Under the bonnet of all new-gen D-Max grades lies a heavily revised version of the same 3.0-litre turbo-diesel four-cylinder engine that powered the previous generation, which has seen outputs boosted by 10kW/20Nm to now produce 140kW at 3600rpm and 450Nm from 1600-2600rpm.
While the 3.0-litre mill isn’t the last word in cutting-edge tech or green credentials, we were pleased to see the trusty mill return, due to its excellent reputation as a reliable and hard-wearing engine and a fitting motor for towing.
Due to the stage four restrictions currently gripping Melbourne, our scope for testing the new D-Max is limited with no towing or off-roading to speak of, however our local drive did leave us with a positive impression of the new engine.
The most striking aspect of the diesel mill is its smooth driving character, with a pleasantly linear throttle response and even delivery of its 450Nm at any speed.
Its six-speed auto does a fine job of shifting cogs, and does well to mitigate clunky gear changes and engine braking when coasting.
The D-Max engine does fall a little behind its rivals for engine noise particularly before warming up, and its larger displacement will likely lead to a slightly higher fuel consumption than some of its more compact contemporaries.
Nevertheless, a fuel use figure of around 8.5 litres per 100km from strictly suburban driving was a pleasant surprise, and not far off the official 7.7-8.0L/100km combined figure.
The updated low-range transfer case has also been improved to shift from 2WD to 4WD at speeds of up to 100km/h, while shifting to low range is now much quicker than before.
Off-roaders will also love the re-introduction of a standard rear diff lock, which was phased out midway through the second generation’s life in favour of a traction control system.
The three-leaf suspension set-up previously reserved for top-spec grades is now standard across the range, replacing the old five-leaf pack on the outgoing model.
Employing the three-leaf set-up undoubtedly gives the D-Max a more supple ride – particularly when unladen – however bumps and road imperfections are still easily felt when driving, a price you often have to pay for strong towing and payload abilities.
Steering feel is often compromised in pick-ups, and the D-Max is no exception with a particularly dull calibration, especially with smaller inputs.
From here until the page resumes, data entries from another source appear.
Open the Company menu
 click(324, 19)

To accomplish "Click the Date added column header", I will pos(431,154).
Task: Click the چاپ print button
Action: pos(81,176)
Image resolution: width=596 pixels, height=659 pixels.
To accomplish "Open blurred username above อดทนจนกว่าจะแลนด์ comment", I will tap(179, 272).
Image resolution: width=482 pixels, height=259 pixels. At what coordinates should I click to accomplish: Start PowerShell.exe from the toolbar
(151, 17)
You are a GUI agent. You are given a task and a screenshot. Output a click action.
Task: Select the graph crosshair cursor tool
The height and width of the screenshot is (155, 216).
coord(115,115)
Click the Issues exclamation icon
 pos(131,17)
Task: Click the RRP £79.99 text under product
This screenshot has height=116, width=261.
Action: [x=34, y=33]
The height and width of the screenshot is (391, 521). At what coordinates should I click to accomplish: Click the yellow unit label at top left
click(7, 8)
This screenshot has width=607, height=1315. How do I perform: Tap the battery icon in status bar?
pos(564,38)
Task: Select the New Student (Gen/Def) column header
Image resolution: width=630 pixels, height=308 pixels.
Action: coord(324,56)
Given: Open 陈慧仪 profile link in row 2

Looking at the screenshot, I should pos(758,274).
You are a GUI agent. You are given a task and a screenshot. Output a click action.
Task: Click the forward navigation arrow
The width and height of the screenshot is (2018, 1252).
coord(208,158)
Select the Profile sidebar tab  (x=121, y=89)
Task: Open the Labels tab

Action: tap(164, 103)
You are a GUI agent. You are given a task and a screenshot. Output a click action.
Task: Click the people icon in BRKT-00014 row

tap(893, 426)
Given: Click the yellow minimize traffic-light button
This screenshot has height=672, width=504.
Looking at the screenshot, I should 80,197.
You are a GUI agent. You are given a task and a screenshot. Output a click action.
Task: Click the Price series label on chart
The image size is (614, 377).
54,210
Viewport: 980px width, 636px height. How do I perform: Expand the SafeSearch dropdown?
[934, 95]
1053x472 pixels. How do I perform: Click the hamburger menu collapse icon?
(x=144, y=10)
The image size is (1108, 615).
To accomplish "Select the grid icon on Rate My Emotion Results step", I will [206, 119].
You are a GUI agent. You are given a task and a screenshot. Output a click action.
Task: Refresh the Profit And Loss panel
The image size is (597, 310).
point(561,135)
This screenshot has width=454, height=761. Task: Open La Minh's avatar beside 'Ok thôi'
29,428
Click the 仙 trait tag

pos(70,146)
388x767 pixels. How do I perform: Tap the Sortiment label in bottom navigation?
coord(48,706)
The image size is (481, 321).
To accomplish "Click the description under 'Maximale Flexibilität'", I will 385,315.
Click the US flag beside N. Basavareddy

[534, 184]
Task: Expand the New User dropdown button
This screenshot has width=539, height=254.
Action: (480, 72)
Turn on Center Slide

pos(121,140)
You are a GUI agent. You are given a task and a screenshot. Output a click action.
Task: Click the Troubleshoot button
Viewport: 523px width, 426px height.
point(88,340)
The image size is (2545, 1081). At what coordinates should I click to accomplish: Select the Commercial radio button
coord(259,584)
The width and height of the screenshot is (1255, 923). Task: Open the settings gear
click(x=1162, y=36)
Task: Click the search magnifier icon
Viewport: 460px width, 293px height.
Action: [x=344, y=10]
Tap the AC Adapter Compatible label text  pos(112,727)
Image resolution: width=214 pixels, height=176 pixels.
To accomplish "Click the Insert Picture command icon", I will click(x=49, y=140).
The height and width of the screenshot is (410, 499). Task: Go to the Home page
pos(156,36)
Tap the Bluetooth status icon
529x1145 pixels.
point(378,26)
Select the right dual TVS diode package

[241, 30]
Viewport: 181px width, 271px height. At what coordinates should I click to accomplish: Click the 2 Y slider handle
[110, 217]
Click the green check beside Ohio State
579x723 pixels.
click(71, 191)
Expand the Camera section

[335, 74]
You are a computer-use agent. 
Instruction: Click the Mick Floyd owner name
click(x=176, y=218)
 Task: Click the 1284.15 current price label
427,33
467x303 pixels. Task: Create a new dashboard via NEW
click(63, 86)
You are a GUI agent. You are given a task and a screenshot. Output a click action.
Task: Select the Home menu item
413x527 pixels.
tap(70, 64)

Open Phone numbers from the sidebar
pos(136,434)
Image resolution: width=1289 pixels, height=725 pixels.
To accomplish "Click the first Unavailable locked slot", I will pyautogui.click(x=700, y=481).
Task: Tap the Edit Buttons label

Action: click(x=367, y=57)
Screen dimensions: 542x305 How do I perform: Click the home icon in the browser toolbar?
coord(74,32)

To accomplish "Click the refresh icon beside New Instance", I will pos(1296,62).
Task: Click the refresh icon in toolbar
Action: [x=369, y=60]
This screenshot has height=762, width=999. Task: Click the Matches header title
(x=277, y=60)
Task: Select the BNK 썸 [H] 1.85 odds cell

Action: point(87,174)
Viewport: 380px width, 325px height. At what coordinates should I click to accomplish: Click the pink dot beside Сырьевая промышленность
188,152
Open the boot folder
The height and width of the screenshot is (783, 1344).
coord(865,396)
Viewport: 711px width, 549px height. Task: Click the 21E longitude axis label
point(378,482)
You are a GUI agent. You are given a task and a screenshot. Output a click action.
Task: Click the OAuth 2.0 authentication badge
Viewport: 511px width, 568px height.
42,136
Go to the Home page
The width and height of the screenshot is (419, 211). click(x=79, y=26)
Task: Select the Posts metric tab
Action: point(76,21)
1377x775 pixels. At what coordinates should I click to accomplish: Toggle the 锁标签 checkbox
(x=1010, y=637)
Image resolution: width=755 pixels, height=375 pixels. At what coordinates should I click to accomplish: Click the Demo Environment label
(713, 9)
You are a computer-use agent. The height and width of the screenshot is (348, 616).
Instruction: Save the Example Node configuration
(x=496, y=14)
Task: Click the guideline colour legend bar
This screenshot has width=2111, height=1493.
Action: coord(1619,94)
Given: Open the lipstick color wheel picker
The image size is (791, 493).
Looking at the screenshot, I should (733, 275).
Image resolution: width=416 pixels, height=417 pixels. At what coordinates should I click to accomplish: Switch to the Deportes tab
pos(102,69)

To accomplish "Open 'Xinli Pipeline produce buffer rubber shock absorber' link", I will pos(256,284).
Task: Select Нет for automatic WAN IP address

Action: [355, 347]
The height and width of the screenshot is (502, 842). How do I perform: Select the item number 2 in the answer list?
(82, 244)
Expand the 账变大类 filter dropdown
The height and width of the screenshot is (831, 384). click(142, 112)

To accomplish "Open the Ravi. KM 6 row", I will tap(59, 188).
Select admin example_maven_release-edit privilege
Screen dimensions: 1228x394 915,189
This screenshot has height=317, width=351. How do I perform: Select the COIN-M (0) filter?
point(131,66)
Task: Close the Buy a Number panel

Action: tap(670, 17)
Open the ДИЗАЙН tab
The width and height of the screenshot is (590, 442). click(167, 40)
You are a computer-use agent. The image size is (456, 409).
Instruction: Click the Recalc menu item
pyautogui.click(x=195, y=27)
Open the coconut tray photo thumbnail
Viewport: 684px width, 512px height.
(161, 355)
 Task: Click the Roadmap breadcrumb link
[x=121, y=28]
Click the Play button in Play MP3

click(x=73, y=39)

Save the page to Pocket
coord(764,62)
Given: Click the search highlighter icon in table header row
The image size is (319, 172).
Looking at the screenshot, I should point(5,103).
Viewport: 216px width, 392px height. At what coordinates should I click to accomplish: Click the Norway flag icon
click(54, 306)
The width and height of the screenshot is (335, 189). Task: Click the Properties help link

A sharper steering rack would make for a welcome addition, particularly when dealing with the ute’s cumbersome turning circle around town.
Isuzu has not tried to reinvent the wheel with the new D-Max – rather, it has listened to its loyal customers and worked to improve what is already a capable and popular ute.
The improvements to the interior and infotainment system are most welcome, and the return of the (heavily updated) 4JJ3-TCX engine will be embraced by Isuzu fans.
The visual upgrades of the X-Terrain also give the new D-Max a visual edge, which makes for a fitting flagship for the range.